[Records from a data collection]
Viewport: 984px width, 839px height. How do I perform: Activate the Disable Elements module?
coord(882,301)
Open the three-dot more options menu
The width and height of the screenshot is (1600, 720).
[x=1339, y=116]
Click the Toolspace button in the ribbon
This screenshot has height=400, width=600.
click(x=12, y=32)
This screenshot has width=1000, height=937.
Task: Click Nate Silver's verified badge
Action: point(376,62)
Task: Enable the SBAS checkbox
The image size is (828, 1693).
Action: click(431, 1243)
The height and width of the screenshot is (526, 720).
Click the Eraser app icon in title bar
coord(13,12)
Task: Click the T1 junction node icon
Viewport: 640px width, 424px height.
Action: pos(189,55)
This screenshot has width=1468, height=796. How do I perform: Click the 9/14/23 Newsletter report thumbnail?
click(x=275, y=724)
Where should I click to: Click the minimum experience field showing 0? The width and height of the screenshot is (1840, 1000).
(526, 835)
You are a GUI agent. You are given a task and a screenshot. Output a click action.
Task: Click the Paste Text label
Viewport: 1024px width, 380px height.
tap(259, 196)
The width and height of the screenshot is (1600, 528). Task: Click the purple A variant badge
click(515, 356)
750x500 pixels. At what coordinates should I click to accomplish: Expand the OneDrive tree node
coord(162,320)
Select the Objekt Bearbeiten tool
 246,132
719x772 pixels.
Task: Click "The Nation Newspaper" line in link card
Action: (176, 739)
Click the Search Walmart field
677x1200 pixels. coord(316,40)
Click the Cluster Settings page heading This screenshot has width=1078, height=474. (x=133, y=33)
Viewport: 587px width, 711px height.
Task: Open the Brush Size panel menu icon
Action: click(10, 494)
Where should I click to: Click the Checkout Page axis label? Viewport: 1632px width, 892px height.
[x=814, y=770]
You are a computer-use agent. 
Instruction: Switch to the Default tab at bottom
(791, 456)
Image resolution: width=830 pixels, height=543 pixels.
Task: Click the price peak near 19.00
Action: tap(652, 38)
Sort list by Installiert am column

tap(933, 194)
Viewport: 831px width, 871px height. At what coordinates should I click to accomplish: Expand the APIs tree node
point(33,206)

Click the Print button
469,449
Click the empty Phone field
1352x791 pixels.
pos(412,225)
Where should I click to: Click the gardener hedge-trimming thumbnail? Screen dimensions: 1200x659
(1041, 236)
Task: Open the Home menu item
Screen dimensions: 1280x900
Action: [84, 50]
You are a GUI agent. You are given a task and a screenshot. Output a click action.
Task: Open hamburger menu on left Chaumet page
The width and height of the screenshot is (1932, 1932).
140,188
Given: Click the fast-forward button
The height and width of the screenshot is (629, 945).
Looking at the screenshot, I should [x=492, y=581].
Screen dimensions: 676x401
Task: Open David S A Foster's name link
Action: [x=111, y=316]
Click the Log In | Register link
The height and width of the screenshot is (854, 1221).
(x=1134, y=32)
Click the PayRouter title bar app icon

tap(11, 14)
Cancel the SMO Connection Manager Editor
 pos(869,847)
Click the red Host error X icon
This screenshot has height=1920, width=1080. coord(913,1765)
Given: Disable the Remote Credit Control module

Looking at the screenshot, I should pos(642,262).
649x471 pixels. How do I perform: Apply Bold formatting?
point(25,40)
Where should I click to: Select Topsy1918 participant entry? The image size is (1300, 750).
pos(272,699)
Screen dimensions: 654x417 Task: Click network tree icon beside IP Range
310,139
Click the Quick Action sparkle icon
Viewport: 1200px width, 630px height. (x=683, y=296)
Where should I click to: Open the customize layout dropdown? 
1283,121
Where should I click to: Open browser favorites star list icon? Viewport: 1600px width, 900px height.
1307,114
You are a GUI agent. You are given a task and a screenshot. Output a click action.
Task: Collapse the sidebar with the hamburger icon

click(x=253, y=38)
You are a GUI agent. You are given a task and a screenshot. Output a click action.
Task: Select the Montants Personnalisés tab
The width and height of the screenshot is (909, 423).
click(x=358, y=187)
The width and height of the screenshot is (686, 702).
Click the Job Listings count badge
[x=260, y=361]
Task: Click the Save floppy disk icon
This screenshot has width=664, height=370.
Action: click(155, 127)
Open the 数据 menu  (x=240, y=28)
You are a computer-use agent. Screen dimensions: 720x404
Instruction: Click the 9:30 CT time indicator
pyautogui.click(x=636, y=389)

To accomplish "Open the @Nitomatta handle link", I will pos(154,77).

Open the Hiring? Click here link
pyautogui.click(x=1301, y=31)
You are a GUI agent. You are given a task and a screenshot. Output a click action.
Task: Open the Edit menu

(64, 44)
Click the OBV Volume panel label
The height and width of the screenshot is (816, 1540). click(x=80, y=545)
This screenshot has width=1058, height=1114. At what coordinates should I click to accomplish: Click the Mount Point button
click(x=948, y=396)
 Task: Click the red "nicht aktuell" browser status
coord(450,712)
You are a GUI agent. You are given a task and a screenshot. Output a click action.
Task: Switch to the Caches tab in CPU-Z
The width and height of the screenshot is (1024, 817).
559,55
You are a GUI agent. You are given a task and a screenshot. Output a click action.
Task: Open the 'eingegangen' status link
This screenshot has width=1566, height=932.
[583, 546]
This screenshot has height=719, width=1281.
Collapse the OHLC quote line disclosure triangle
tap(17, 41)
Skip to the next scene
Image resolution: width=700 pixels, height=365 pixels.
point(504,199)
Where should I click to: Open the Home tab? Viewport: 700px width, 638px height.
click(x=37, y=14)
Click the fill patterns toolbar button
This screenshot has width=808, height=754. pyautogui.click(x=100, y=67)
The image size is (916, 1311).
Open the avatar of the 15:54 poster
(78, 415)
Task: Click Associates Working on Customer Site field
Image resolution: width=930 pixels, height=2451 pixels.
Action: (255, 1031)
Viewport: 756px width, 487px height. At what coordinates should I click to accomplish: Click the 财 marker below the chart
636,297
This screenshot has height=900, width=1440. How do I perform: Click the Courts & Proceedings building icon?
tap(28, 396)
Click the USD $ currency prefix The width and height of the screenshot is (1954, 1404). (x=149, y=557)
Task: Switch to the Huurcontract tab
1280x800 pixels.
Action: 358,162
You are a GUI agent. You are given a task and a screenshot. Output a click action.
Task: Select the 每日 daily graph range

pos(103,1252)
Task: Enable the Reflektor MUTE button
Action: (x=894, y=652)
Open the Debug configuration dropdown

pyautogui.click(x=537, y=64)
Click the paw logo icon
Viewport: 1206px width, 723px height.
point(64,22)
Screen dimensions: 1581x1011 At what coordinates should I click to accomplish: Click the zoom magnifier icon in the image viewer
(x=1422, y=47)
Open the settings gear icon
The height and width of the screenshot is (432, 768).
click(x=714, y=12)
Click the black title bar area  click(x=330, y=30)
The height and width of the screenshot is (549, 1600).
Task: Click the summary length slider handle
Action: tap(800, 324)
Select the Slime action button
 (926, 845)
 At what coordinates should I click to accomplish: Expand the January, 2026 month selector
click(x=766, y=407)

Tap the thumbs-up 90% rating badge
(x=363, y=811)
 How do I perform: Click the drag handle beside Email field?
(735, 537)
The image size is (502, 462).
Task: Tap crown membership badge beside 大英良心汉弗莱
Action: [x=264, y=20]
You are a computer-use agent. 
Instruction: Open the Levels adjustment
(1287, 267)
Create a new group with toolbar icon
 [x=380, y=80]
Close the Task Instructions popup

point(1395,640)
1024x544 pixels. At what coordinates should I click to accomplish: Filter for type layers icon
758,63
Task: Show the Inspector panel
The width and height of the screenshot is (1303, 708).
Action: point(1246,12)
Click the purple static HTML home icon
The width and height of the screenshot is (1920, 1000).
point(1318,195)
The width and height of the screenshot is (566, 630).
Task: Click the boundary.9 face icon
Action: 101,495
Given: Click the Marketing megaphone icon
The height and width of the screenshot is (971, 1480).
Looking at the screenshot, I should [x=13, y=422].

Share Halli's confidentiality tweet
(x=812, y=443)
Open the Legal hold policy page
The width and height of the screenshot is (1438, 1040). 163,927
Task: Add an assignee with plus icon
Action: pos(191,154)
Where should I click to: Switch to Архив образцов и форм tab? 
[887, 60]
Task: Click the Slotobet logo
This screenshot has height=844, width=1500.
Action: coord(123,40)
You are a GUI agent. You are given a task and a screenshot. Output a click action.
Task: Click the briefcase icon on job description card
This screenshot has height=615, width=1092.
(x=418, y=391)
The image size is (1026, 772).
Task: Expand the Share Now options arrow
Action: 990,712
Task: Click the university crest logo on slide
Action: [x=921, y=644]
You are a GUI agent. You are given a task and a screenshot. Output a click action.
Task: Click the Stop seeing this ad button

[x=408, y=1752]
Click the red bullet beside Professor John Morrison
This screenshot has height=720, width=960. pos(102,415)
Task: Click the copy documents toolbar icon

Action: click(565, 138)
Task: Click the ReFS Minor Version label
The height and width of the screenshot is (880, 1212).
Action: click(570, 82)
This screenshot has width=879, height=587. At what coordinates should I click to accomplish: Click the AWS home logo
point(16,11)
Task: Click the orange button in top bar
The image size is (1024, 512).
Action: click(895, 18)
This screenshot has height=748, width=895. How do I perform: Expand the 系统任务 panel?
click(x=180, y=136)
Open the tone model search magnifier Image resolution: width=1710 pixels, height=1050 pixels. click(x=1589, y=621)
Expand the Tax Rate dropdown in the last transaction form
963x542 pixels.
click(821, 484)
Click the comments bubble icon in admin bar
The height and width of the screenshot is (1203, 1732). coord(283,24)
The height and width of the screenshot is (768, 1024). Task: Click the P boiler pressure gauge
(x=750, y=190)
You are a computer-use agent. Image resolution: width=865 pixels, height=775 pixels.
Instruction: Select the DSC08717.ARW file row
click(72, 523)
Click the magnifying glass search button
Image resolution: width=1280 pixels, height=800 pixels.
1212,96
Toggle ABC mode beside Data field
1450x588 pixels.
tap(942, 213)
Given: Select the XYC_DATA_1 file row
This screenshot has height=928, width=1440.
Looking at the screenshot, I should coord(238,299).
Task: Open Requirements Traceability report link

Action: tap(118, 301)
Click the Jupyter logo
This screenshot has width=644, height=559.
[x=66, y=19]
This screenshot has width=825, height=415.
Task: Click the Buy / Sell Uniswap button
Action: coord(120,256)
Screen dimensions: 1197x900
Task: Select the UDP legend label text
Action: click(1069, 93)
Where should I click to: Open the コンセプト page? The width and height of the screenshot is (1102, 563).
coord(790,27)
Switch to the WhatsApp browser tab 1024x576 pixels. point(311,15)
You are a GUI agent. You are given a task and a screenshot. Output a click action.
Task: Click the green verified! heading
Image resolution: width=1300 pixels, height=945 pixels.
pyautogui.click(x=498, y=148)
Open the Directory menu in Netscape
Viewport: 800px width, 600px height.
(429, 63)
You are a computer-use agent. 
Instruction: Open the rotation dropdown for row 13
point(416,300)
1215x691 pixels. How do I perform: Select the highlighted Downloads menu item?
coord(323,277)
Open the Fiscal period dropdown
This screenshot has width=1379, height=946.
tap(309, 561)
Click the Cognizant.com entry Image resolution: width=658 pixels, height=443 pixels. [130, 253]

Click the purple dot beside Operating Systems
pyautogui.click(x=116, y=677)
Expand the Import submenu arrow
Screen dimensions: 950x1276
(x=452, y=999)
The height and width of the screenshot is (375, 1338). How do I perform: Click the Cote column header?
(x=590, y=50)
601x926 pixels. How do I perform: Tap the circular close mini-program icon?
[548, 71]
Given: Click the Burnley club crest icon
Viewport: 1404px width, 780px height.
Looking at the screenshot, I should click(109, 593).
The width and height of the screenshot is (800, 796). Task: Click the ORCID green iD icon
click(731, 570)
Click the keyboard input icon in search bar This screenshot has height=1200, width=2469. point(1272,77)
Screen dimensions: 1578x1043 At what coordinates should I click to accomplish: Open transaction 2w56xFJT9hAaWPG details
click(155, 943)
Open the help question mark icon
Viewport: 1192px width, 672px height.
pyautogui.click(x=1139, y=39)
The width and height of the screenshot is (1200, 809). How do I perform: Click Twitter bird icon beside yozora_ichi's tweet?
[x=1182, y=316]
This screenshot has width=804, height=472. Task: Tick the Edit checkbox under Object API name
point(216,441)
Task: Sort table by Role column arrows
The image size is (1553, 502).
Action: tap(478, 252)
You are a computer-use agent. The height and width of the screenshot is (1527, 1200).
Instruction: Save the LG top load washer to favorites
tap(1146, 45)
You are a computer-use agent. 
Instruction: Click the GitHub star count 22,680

● Task directions
Using only the entries above, output the line with "Click the Cognizant.com", the line with "Given: Click the Burnley club crest icon", and all lines between them, exactly as they stand.

● Answer box
Click the Cognizant.com entry Image resolution: width=658 pixels, height=443 pixels. [130, 253]

Click the purple dot beside Operating Systems
pyautogui.click(x=116, y=677)
Expand the Import submenu arrow
Screen dimensions: 950x1276
(x=452, y=999)
The height and width of the screenshot is (375, 1338). How do I perform: Click the Cote column header?
(x=590, y=50)
601x926 pixels. How do I perform: Tap the circular close mini-program icon?
[548, 71]
Given: Click the Burnley club crest icon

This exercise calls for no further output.